** Tasks to carry out **
(1) List every organization that the column on retirement and health mentions by name.
(2) Answer these questions from the column on retirement and health:
(a) After reaching what age did the magazine force the writer to retire from its permanent staff?
(b) In the US, about what share of potential retirees say money has nothing to do with their decision?
(c) In what year did the National Bureau of Economic Research publish its study?
(3) Decide whether each statement agrees with the column on retirement and health. Answer yes or no, and quote the words from the column that settle it.
(a) The IEA research applied only to men.
(b) The writer joined the hometown newspaper five years after the last year of primary school.
(c) The writer spends an hour on the rowing machine every day.

** Document segment **
Start of Block

Retirement is bad for your health

Retirement is bad for your health

SINGAPORE - Not long ago, The Straits Times ran a piece quoting researchers as saying that work may actually lengthen your life. It's probably way too early for me - in my 60s - to weigh in on this debate, but so far, touch wood, I couldn't agree more.

For me, a day without writing is a day when I don't feel fulfilled. In fact, I get downright edgy if I am not working on something, or I don't have a lead to write in my head as I drift off to sleep.

I have always maintained I am one of the fortunate ones. I knew what I wanted to do when I was in my last year at primary school. Five years later I joined my hometown newspaper. Back then you could do that. Not any more.

Today I am just as enthused about what I do, perhaps even more so. In fact, journalism has become so intertwined with the way I have led my life over the past five decades, I would find it almost impossible to separate the two.

Securing the job that fits you from the outset has to be pure luck. I know a lot of journalists who started out earning degrees in everything from law to electrical engineering, then once they left university found those careers were not for them.

Many people hate what they do and can't wait to put their feet up.

That thought, what they call "retirement", actually terrifies me - if only because it seems like capitulation. The final act. Who was the idiot who called retirement the "golden years"?

Researchers at Britain's Institute of Economic Affairs (IEA) found retirement to be linked to a significant increase in clinical depression and a decline in self-assessed health, and that these effects grew in proportion to the number of years spent in retirement.

"Although initially there may be a small bounce in health, over the medium-longer term retirement causes a drastic decline in health," the IEA study said, noting that the research applied to both men and women.

Similarly, a 2008 study by the Massachusetts-based National Bureau of Economic Research found retirement lessened mobility and daily activities by 5 per cent to 16 per cent. It also argued that a resulting reduction in physical exertion and social interaction harmed mental health.

There may be little medical evidence to support it, but for someone whose late elder sister suffered through a decade of Alzheimer's, I have always believed that keeping the brain engaged is the best antidote against the disease.

Also, spending an hour on the rowing machine every day is as important to me as writing a story.

It clears the head and, without doing any damage to the knees (knee in my case), ensures a straight back, improved flexibility and, hopefully, better health. If I ever have a tombstone it should read "So Many Stories, So Little Time".

When the regional magazine I worked for forced me to retire from the permanent staff after I reached 60, I was deeply annoyed. I was, after all, one of its most productive correspondents.

The US firm that owned the magazine could never have got away with that in the US, where these days about 40 per cent of potential retirees say money has nothing to do with it. They simply don't want to stop working.

The IEA's Work Longer, Live Healthier study was considered to be particularly significant in Britain because of the way demographic changes are putting pressure on state pensions and health-care costs, a problem other countries share as well.

It says retirement decreases the likelihood of being in "very good" or "excellent" health by 40 per cent, increases the probability of suffering from clinical depression by 40 per cent and raises the prospect of at least one diagnosed physical condition by 60 per cent.

"This is clear evidence the government should pursue policies that remove barriers to working longer," the study maintains. "Higher state pension ages are both possible and desirable and should lead to better average care in old age."

End of Block

** Material supplied **
Start of Block

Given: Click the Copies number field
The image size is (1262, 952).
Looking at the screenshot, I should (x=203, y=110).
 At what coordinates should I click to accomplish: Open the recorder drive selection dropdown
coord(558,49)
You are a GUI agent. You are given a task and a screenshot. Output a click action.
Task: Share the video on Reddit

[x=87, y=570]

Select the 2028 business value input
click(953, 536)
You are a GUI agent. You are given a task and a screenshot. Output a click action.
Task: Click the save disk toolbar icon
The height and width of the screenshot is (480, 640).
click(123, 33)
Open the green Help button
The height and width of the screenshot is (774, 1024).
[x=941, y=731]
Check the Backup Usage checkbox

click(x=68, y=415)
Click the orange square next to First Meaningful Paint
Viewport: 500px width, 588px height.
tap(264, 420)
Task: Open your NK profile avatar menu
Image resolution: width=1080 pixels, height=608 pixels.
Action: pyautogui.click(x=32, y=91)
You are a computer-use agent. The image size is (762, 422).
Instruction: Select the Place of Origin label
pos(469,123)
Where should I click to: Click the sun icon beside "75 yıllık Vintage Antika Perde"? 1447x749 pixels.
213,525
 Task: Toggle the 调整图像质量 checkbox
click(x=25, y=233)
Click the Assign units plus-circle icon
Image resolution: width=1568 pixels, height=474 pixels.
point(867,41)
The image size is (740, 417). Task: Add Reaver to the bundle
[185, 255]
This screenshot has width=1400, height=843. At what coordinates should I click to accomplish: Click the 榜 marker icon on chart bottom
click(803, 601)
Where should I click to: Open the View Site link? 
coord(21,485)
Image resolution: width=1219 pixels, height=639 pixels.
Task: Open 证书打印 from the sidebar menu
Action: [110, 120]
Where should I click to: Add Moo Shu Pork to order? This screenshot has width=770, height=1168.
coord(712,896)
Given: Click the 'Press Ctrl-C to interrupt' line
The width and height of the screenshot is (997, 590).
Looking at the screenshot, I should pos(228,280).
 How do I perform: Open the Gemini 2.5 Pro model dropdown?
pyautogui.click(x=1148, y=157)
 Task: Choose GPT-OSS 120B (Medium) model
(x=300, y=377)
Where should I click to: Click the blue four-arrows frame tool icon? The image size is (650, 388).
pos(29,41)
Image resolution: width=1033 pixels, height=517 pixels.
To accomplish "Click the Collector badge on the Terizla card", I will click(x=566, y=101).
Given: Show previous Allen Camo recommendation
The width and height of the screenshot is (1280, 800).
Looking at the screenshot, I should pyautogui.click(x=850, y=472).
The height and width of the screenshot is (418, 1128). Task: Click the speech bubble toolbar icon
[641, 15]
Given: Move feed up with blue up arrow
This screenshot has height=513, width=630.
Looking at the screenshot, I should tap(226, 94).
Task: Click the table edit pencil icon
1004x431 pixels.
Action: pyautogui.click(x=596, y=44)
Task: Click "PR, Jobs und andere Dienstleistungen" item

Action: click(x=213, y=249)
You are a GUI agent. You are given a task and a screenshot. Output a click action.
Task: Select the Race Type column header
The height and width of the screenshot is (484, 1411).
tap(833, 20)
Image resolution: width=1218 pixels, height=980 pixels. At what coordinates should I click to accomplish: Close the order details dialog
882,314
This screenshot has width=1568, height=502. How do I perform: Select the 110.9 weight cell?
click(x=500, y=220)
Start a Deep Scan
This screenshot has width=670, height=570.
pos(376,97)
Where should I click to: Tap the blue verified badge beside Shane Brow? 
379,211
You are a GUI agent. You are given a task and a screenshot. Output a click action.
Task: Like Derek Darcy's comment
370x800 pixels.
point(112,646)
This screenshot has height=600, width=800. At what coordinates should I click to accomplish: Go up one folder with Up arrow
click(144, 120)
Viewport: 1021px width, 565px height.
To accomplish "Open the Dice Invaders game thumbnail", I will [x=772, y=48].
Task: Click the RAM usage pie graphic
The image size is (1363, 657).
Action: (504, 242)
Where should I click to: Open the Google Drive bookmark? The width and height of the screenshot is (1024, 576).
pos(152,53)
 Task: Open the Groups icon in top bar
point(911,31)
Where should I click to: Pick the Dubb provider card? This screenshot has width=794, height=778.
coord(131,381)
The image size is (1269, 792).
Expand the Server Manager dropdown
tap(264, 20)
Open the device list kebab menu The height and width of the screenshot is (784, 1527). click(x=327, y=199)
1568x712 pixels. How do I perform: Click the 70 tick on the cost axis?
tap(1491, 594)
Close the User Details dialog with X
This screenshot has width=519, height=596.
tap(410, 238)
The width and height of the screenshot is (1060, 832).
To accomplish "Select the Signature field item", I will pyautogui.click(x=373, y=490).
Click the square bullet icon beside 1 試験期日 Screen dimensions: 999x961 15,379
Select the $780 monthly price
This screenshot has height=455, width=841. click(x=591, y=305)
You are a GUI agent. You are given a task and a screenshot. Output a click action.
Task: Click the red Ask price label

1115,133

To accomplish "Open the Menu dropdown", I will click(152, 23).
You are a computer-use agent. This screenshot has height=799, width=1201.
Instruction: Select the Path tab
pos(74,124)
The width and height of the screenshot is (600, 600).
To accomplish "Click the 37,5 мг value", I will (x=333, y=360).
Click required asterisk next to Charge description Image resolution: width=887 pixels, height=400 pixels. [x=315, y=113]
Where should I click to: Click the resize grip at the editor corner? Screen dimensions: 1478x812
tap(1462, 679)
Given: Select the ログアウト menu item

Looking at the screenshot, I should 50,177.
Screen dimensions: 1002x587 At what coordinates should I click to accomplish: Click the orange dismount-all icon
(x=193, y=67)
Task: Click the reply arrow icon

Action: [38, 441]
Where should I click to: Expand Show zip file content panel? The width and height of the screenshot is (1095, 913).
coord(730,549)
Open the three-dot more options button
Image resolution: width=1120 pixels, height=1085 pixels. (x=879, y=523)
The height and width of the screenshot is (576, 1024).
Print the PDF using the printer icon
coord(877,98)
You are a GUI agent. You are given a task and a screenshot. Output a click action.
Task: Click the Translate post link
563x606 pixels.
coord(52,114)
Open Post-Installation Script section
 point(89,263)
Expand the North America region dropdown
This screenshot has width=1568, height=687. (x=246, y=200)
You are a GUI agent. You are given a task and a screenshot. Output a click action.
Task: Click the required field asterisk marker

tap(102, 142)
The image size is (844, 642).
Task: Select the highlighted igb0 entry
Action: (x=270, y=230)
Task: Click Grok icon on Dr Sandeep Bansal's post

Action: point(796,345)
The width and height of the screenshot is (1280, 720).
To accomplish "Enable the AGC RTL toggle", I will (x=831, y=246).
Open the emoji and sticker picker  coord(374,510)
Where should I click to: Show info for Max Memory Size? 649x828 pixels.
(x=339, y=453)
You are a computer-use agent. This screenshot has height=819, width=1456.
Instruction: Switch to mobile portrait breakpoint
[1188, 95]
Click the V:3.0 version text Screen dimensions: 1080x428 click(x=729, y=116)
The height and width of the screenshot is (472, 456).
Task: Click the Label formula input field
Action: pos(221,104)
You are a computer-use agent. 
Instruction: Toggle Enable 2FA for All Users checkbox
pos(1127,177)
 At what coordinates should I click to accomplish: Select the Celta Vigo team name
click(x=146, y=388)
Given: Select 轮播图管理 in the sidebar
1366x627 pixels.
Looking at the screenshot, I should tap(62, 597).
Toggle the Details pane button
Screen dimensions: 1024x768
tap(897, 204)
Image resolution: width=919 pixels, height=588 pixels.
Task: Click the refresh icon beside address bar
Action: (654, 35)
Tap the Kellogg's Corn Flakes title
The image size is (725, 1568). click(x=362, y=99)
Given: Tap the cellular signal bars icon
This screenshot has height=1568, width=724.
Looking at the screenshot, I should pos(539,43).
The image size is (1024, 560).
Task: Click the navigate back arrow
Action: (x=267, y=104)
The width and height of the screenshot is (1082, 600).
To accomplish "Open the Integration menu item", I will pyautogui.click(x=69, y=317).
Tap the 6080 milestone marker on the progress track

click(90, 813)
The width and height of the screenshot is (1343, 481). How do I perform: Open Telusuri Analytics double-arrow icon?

End of Block

** Your written answers **
(1)
The Straits Times
Britain's Institute of Economic Affairs (IEA)
The National Bureau of Economic Research

(2)
(a) 60
(b) About 40 percent
(c) 2008

(3)
(a) No: "noting that the research applied to both men and women."
(b) Yes: "I knew what I wanted to do when I was in my last year at primary school. Five years later I joined my hometown newspaper."
(c) Yes: "spending an hour on the rowing machine every day is as important to me as writing a story."